Schematic describing “roof-collapse” technique for nanochannel fabrication. (A) Two-dimensional representation of the fabrication process. For clarity, the thicknesses of the various layers on the substrate are not drawn to scale. A thin layer of photoresist or evaporated metal is deposited on the substrate and lithographically pattered to the desired channel layout. Since the channel size is dependent on the height of the master, the resolution with which the channels can be patterned is not important. Patterning different thicknesses allows interfacing of different channel size. After patterning, the PDMS solution is cast onto the master. The PDMS mold is then removed and bonded to a plain substrate. (B) Three-dimensional representation of the fabrication process. Various pattern shapes can be used as a nanochannel template. “Roof collapse” of the PDMS leaves behind a nanochannel at the edge.
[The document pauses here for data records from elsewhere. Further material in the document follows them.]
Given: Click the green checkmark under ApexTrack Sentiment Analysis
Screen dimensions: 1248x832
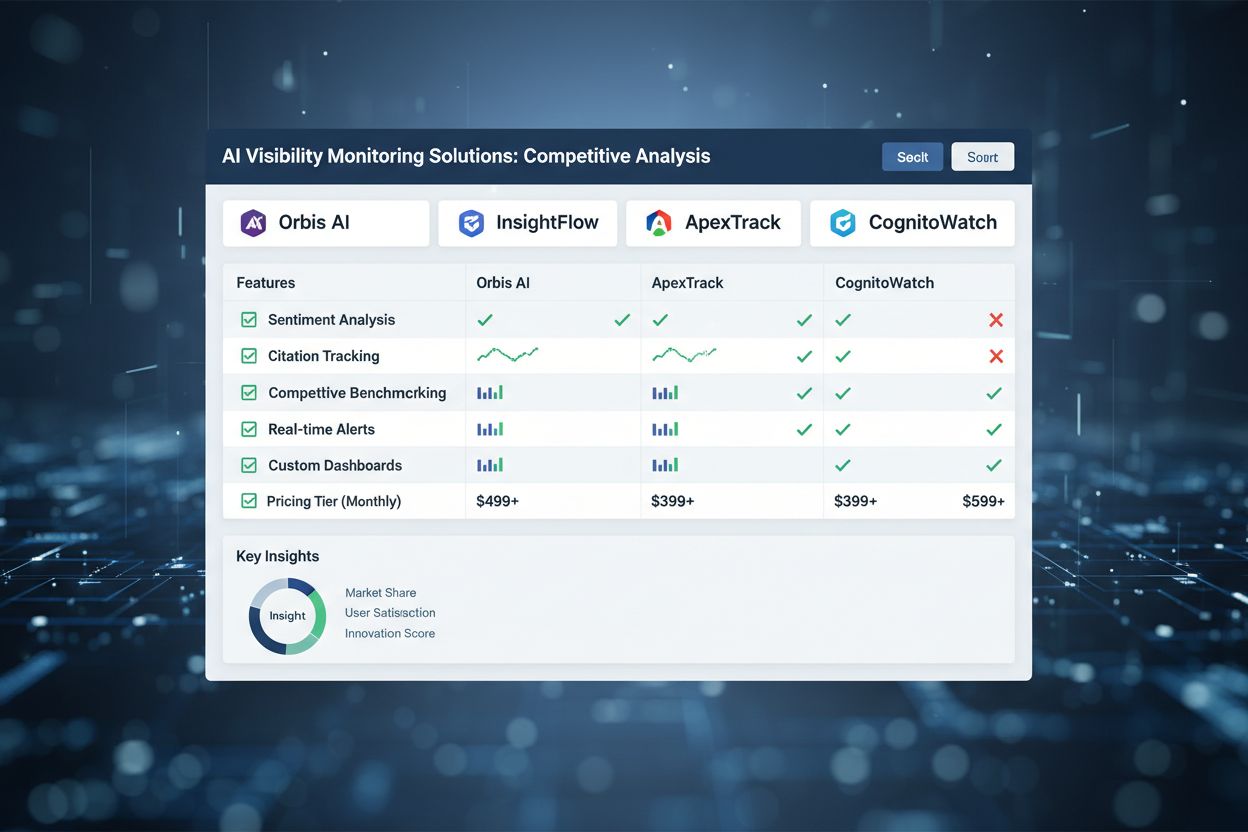Looking at the screenshot, I should [659, 319].
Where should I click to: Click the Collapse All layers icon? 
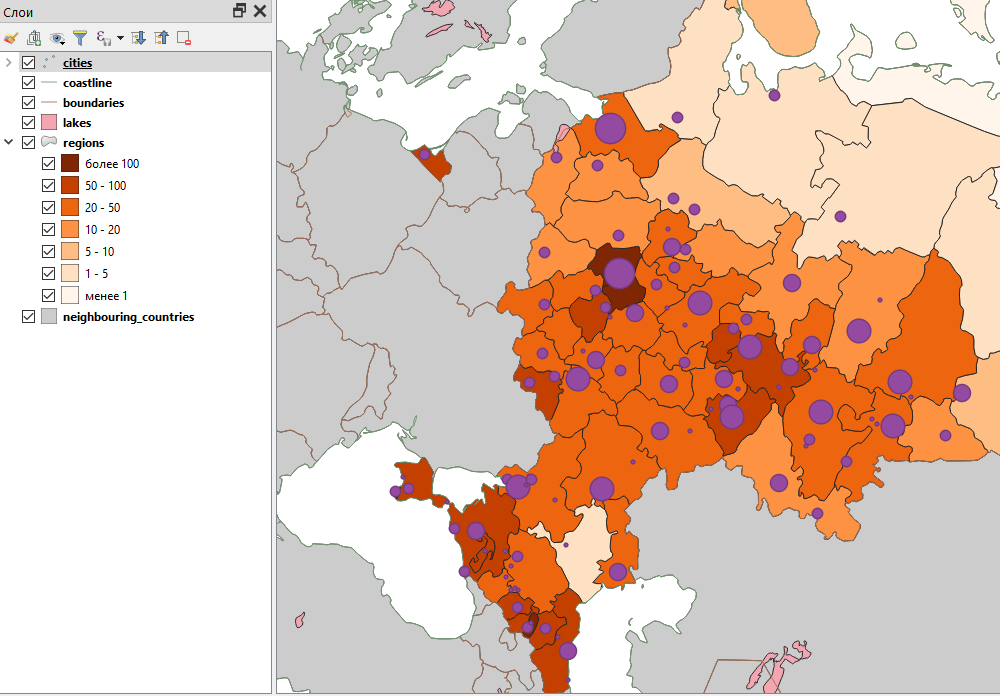tap(161, 38)
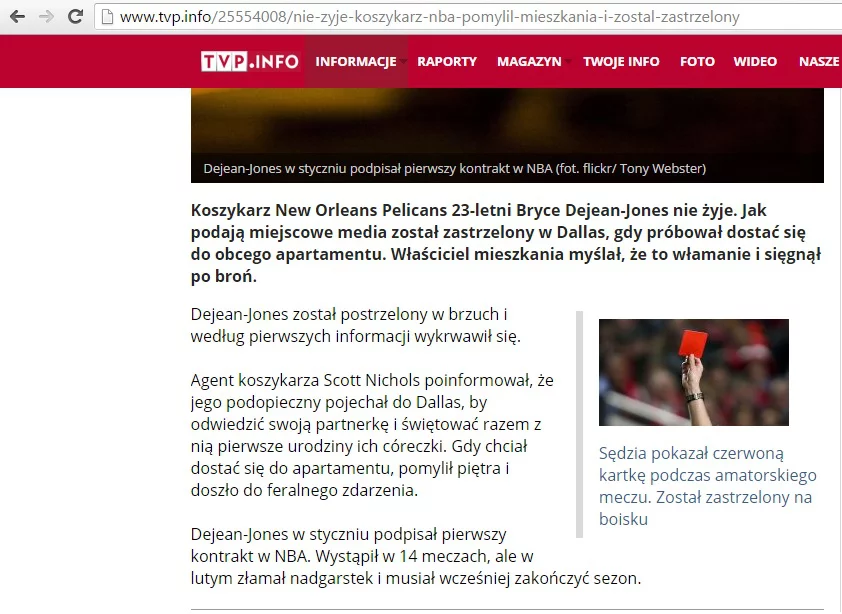The width and height of the screenshot is (842, 614).
Task: Click the photo caption about Dejean-Jones
Action: (x=454, y=169)
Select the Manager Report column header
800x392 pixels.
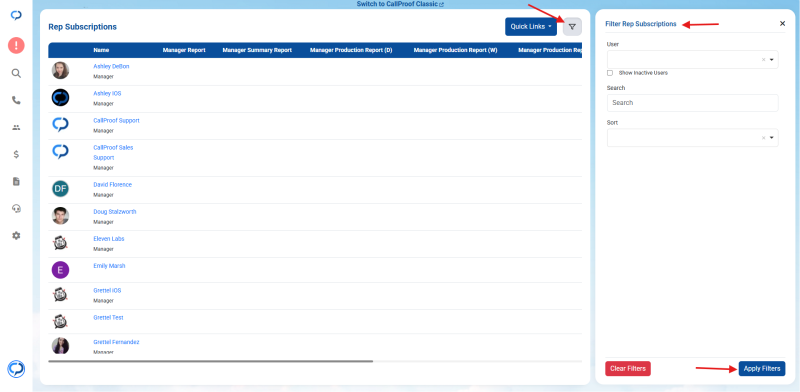click(184, 51)
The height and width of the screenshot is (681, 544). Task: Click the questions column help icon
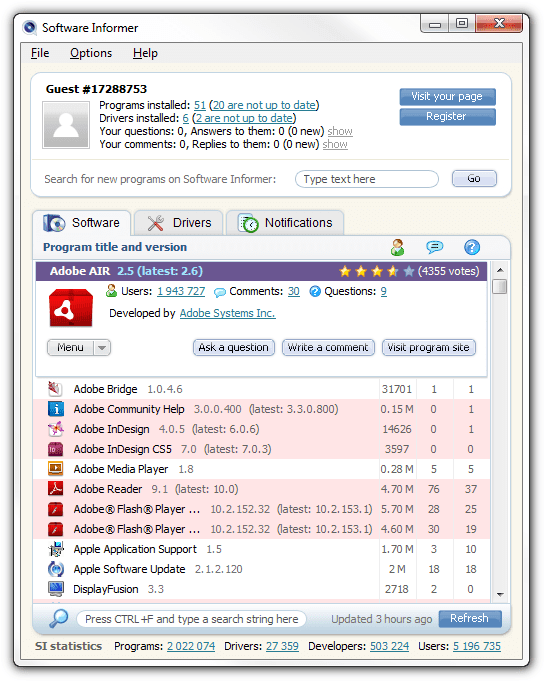point(472,248)
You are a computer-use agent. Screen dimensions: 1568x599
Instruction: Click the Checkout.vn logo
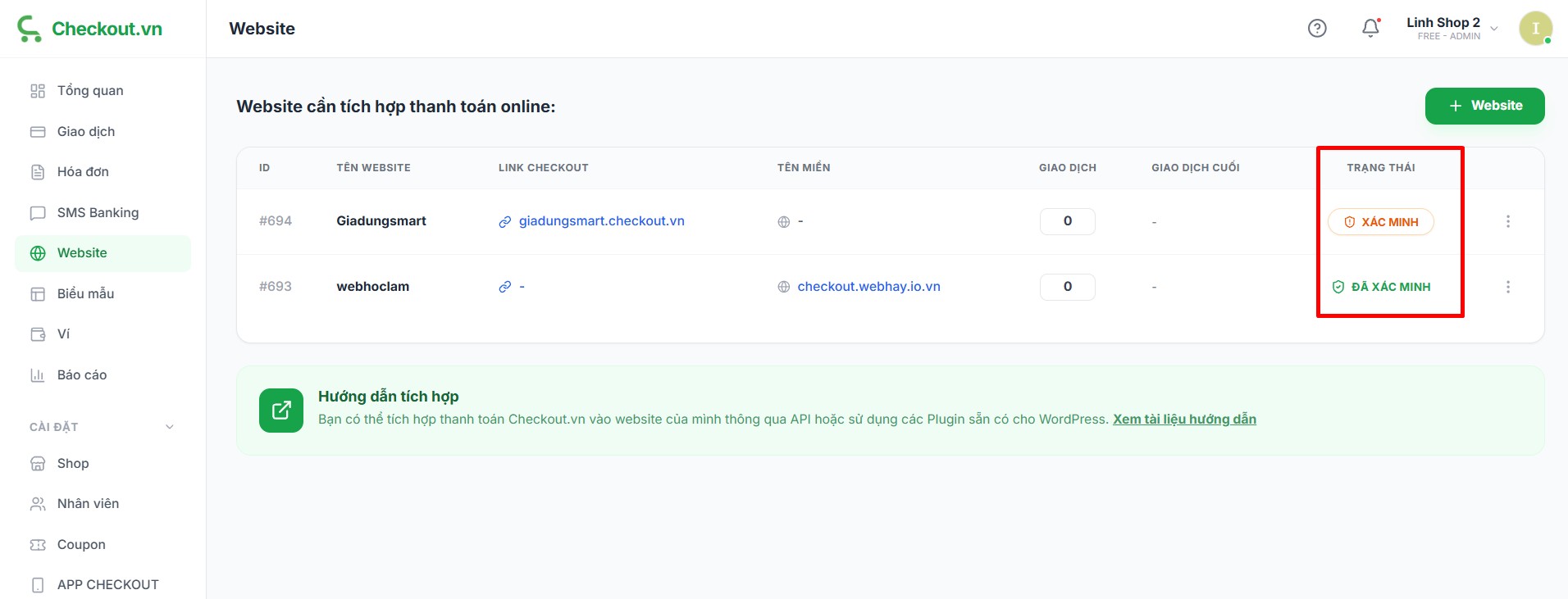(x=90, y=29)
Inset indicates triangular shape nanochannels were formed after the roof collapse.

Fig. 2.

SEM images of nanochannels. (A) Bonding of a PDMS (mold) to a PDMS (substrate) results in nanochannels with a triangular cross-section. (B) PDMS (mold)-cover glass (substrate) bonding results in larger channel width due to its elastic moduli mismatch. (C) With a controlled 50 kPa normal stress is applied to a PDMS (mold)-PDMS (substrate) system, much smaller channels result. The same PDMS mold as (A) was used to form the smaller channel shown here. (D) Compressed nanochannel in PDMS (mold)-cover glass (substrate). Again the same PDMS mold as (B) was used.

Fig. 3.

Nanochannel characterizations. (A) Channel width is plotted against master's height for both 10:1 PDMS and 5:1 PDMS. Due to their different elastic moduli, generally 10:1 PDMS nanochannel yields smaller widths than that of 5:1. (B) The nanochannel formation rate is characterized as a function of a/h², for different elastic moduli (5:1, 10:1, and 15:1) and oxidized vs. non-oxidized PDMS. Each dash line represents the “No collapse,” “Metastable collapse,” “Stable collapse,” and “Annihilation” regions. (C) Schematic representations of four regions in (B). Each region is accompanied with its SEM counterpart. The red arrows indicate the location of the nanochannels (Scale bars, 10 μm).

Fig. 4.

Optical images of complex nanochannels (A) and manipulation of a single DNA molecule along a straight nanochannel (B). (A) Nanofluidic representations of “nano” and “NBTC” (the logo of the Nanobiotechnology Center from Cornell University). Complex nanofluidic networks are possible with this technique. All these nanochannels are formed with at least one axis in nanometer regime (Scale bar, 100 and 50 μm, respectively). For a demonstration purpose, each letter is taken individually and then combined together. (B) Electrophoretic migration of the λ-DNA in a straight nanochannel by 40 V cm^-1 (0.5-s interval between the images.) Electric field is represented by E (Scale bar, 5 μm).

Fig. 5.

Interfacing nanofluidics with microfluidics and demonstration of a nanofluidic concentration device. (A) The nanofluidic concentration system used here consists of two functionally interfaced channels: A micrometer scale channel fabricated from a double thickness master and two nanoscale channels fabricated from the collapse of a single layer thickness master. Schematic representation of the operation of the device shows the concentration of nanoparticles at the interface between the microchannel and the nanochannel. (B) SEM images of (–2) the nanofluidic channel (400 nm width × 300 nm height) and (3) microfluidic channel (10 μm width × 1.4 μm height). (C) Time-lapse images of concentration of 700-nm polystyrene nanoparticles at the interface between microchannel and nanochannel.

Fig. 6.

SERS spectra of 3 nM Cy3-labeled DENV-4a. After introducing the 60-nm Au colloid solution by applying electric field of 40 V cm^-1, the SERS emission at the interface between nanochannels and microchannel was monitored as a function of time: (1) 5 s, (2) 10 s, (3) 20 s, (4) 40 s, and (5) 60 s. As expected, the intensity of the signal increases with the accumulation and aggregation of SERS emitters.